▶ _Work task_: Return each record shown beneath, word for word.

___ Data listing ___

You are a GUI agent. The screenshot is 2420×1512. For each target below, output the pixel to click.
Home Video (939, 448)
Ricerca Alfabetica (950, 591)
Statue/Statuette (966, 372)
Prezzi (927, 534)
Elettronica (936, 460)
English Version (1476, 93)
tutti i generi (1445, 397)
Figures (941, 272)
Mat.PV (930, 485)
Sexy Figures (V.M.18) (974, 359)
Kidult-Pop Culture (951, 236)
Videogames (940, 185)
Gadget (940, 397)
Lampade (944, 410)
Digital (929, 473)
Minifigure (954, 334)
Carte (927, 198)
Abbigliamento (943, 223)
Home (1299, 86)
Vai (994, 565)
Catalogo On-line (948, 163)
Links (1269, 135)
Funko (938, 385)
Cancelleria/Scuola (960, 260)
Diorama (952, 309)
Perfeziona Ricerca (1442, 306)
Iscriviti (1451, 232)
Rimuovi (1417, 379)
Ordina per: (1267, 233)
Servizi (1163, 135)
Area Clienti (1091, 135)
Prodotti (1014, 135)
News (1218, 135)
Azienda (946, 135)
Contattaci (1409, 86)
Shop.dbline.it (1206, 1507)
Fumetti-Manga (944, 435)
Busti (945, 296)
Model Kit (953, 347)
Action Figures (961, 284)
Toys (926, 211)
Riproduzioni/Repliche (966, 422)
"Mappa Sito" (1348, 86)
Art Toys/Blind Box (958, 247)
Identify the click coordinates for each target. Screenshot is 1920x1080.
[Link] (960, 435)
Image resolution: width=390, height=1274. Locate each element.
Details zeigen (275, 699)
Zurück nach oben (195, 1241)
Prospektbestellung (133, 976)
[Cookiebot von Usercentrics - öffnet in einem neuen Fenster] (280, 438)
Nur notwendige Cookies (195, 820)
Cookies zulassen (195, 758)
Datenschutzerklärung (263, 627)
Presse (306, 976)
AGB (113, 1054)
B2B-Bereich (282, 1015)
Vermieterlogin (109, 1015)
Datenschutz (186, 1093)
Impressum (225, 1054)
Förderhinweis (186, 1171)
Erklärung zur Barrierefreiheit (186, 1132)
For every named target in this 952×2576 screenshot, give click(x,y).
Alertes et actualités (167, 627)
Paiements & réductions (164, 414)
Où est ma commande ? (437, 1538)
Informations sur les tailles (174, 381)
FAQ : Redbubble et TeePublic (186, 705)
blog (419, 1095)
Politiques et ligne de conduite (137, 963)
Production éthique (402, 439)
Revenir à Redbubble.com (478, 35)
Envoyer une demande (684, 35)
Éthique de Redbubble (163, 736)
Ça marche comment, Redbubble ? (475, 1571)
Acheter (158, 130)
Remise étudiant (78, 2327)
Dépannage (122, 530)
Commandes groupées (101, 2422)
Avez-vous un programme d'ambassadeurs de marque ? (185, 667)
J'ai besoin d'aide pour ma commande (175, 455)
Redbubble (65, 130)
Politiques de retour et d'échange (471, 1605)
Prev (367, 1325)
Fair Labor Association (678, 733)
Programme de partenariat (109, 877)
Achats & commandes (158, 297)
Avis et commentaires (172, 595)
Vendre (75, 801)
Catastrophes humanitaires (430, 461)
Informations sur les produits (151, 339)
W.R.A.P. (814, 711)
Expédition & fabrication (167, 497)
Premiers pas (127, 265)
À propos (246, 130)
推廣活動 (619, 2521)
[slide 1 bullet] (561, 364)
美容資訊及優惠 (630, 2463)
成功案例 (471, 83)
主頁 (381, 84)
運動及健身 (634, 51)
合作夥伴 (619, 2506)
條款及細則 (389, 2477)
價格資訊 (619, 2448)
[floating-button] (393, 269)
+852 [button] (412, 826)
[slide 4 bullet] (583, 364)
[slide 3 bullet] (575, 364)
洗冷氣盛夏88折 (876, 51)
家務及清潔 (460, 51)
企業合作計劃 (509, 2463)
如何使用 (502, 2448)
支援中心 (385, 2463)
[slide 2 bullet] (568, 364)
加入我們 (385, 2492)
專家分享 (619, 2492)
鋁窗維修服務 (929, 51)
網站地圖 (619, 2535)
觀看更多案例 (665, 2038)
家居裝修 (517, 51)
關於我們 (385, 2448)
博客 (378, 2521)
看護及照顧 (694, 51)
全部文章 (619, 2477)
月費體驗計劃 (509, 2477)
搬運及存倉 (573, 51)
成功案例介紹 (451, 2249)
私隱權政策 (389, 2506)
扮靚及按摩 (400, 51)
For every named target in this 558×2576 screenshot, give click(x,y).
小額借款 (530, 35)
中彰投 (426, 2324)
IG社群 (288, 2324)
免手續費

___

▶ _Exercise response_:
You are a GUI agent. The screenshot is 2420×1512. For each target below, output the pixel to click.
Home Video (939, 448)
Ricerca Alfabetica (950, 591)
Statue/Statuette (966, 372)
Prezzi (927, 534)
Elettronica (936, 460)
English Version (1476, 93)
tutti i generi (1445, 397)
Figures (941, 272)
Mat.PV (930, 485)
Sexy Figures (V.M.18) (974, 359)
Kidult-Pop Culture (951, 236)
Videogames (940, 185)
Gadget (940, 397)
Lampade (944, 410)
Digital (929, 473)
Minifigure (954, 334)
Carte (927, 198)
Abbigliamento (943, 223)
Home (1299, 86)
Vai (994, 565)
Catalogo On-line (948, 163)
Links (1269, 135)
Funko (938, 385)
Cancelleria/Scuola (960, 260)
Diorama (952, 309)
Perfeziona Ricerca (1442, 306)
Iscriviti (1451, 232)
Rimuovi (1417, 379)
Ordina per: (1267, 233)
Servizi (1163, 135)
Area Clienti (1091, 135)
Prodotti (1014, 135)
News (1218, 135)
Azienda (946, 135)
Contattaci (1409, 86)
Shop.dbline.it (1206, 1507)
Fumetti-Manga (944, 435)
Busti (945, 296)
Model Kit (953, 347)
Action Figures (961, 284)
Toys (926, 211)
Riproduzioni/Repliche (966, 422)
"Mappa Sito" (1348, 86)
Art Toys/Blind Box (958, 247)
Identify the click coordinates for each target. Screenshot is 1920x1080.
[Link] (960, 435)
Image resolution: width=390, height=1274. Locate each element.
Details zeigen (275, 699)
Zurück nach oben (195, 1241)
Prospektbestellung (133, 976)
[Cookiebot von Usercentrics - öffnet in einem neuen Fenster] (280, 438)
Nur notwendige Cookies (195, 820)
Cookies zulassen (195, 758)
Datenschutzerklärung (263, 627)
Presse (306, 976)
AGB (113, 1054)
B2B-Bereich (282, 1015)
Vermieterlogin (109, 1015)
Datenschutz (186, 1093)
Impressum (225, 1054)
Förderhinweis (186, 1171)
Erklärung zur Barrierefreiheit (186, 1132)
For every named target in this 952×2576 screenshot, give click(x,y).
Alertes et actualités (167, 627)
Paiements & réductions (164, 414)
Où est ma commande ? (437, 1538)
Informations sur les tailles (174, 381)
FAQ : Redbubble et TeePublic (186, 705)
blog (419, 1095)
Politiques et ligne de conduite (137, 963)
Production éthique (402, 439)
Revenir à Redbubble.com (478, 35)
Envoyer une demande (684, 35)
Éthique de Redbubble (163, 736)
Ça marche comment, Redbubble ? (475, 1571)
Acheter (158, 130)
Remise étudiant (78, 2327)
Dépannage (122, 530)
Commandes groupées (101, 2422)
Avez-vous un programme d'ambassadeurs de marque ? (185, 667)
J'ai besoin d'aide pour ma commande (175, 455)
Redbubble (65, 130)
Politiques de retour et d'échange (471, 1605)
Prev (367, 1325)
Fair Labor Association (678, 733)
Programme de partenariat (109, 877)
Achats & commandes (158, 297)
Avis et commentaires (172, 595)
Vendre (75, 801)
Catastrophes humanitaires (430, 461)
Informations sur les produits (151, 339)
W.R.A.P. (814, 711)
Expédition & fabrication (167, 497)
Premiers pas (127, 265)
À propos (246, 130)
推廣活動 (619, 2521)
[slide 1 bullet] (561, 364)
美容資訊及優惠 (630, 2463)
成功案例 (471, 83)
主頁 (381, 84)
運動及健身 (634, 51)
合作夥伴 (619, 2506)
條款及細則 (389, 2477)
價格資訊 (619, 2448)
[floating-button] (393, 269)
+852 [button] (412, 826)
[slide 4 bullet] (583, 364)
[slide 3 bullet] (575, 364)
洗冷氣盛夏88折 (876, 51)
家務及清潔 (460, 51)
企業合作計劃 (509, 2463)
如何使用 (502, 2448)
支援中心 (385, 2463)
[slide 2 bullet] (568, 364)
加入我們 (385, 2492)
專家分享 (619, 2492)
鋁窗維修服務 (929, 51)
網站地圖 (619, 2535)
觀看更多案例 (665, 2038)
家居裝修 (517, 51)
關於我們 (385, 2448)
博客 (378, 2521)
看護及照顧 (694, 51)
全部文章 (619, 2477)
月費體驗計劃 (509, 2477)
搬運及存倉 (573, 51)
成功案例介紹 (451, 2249)
私隱權政策 (389, 2506)
扮靚及按摩 (400, 51)
For every named target in this 558×2576 screenshot, give click(x,y).
小額借款 (530, 35)
中彰投 (426, 2324)
IG社群 (288, 2324)
免手續費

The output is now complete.